Desalitech Says Dead Sea Works Desalination Rate to Rise 50%Rachel Layne
Desalitech Inc., a developer of desalination and industrial water-treatment technologies, is increasing the production rate of Dead Sea Works Ltd.’s reverse-osmosis system by 50 percent.
Desalitech, founded in Israel and based in Newton, Massachusetts, said today that the closed-circuit plant it designed for the Dead Sea unit of minerals harvester Israel Chemicals Ltd. now yields 100 gallons of purified water per minute for drinking water and pharmaceutical manufacturing.
The closed-circuit reverse-osmosis system, run by Environmental Protection Technologies Ltd. of Israel, purifies brackish water that’s been clogged with algae and solids near the site including debris from the desert, Rick Stover, a Desalitech executive vice president, said by e-mail. EPT will start offering the system globally. Terms weren’t disclosed.

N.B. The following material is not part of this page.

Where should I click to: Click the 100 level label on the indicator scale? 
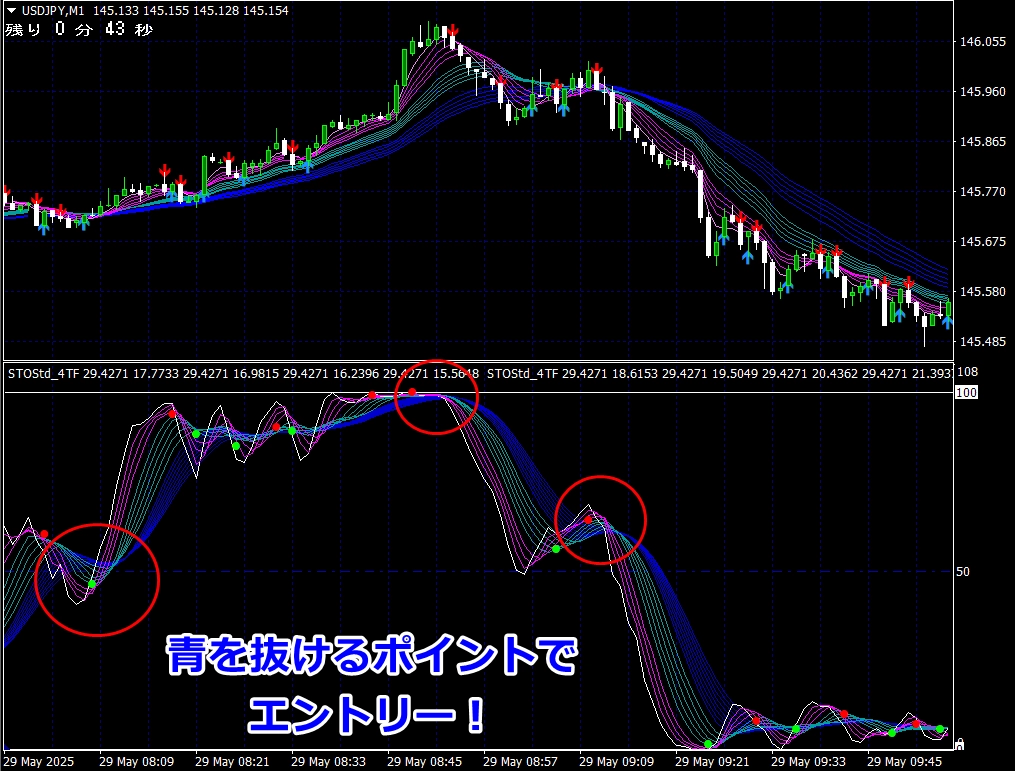(966, 393)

The expansion will help Desalitech tap a desalination market expected to reach $22 billion by 2018, double the current market, according to International Desalination Association estimates. About 60 percent of current desalination capacity is for seawater and 21 percent for brackish waters.
In reverse osmosis, water is forced by pressure through semi-permiable membranes, leaving behind dissolved and particulate materials. In a closed circuit system, batches are put through the system without stopping pumps using a lower average membrane feed pressure and less energy consumption, according to Desalitech.
“Desalitech’s high-recovery water systems provide a better solution in challenging conditions” than traditional reverse-osmosis, Yechiel Menuchin, EPT’s chief executive officer, said in the statement.